Sample Narrative: Breathing into Stone


An Angel falls


   Anoria had repeatedly visited the workshop in secret for many years, since childhood, always while her father slept in the darkest hours before the dawn. She would light a candle from the dying embers in the kitchen hearth to light her way behind their home to the shop. Her shoes never came with her; Anoria wanted the feel of the dust and chips on her naked feet as she walked where her father stood each day. She would pause at each statue in turn, but spend the longest time with the figures that were unfinished; studying what had been done to each, guessing at the form that was emerging from the blocks.

   Nights with a lovely moon, like this night, filled her with the most pleasure, there was less chance that she would need her candle and she could take longer with the figures her father was creating. Those figures would seem alive to her, in the moonlight there would be fewer shadows, and they could seem real as people, merely to be standing, waiting for her to arrive. It was a forbidden delight, but it fed her soul.

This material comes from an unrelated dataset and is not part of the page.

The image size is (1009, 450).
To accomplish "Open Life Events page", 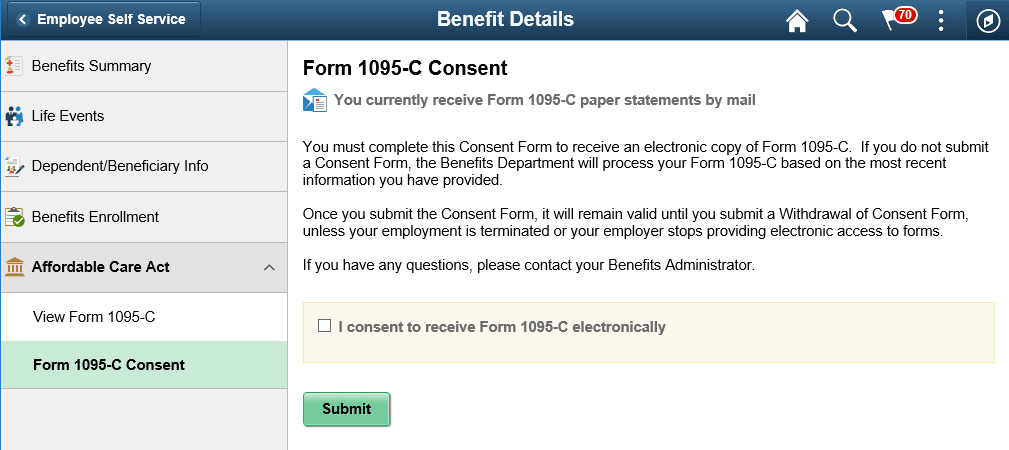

   Only here could she find finished figures made by her father, Antonio Lisi of Resceto, a master sculptor. Her entire life, he had only carved fine figures for commissions, or charity; he would complete them, and they would be taken away. He worked on almost nothing for himself now, and he only kept a few very precious, small pieces in the house; a crucifix, a small angel at the side of their doorway, which sometimes comically wore his garden hat, and a rounded, polished, and indistinct form of a woman, as a gravestone. That precious marble rested in a shaded dell on the hillside, beyond the brook outside their kitchen doorway, between two lovely chestnut trees. A single apple tree, bent and worn with age, shaded it. The apple had existed from the time before Antonio was a boy. Years before that use, as a place to visit their Angelina, someone had placed four beautifully wrought stepping-stones of dark marble to lie across the brook and make a path to the apple tree. To walk or sit at that beautiful, serene place, Anoria adored the time she could spend there.

   They had no other finished marble works from her father’s hands, save the ones he touched in his workshop.
   Anoria ached to touch them as he did.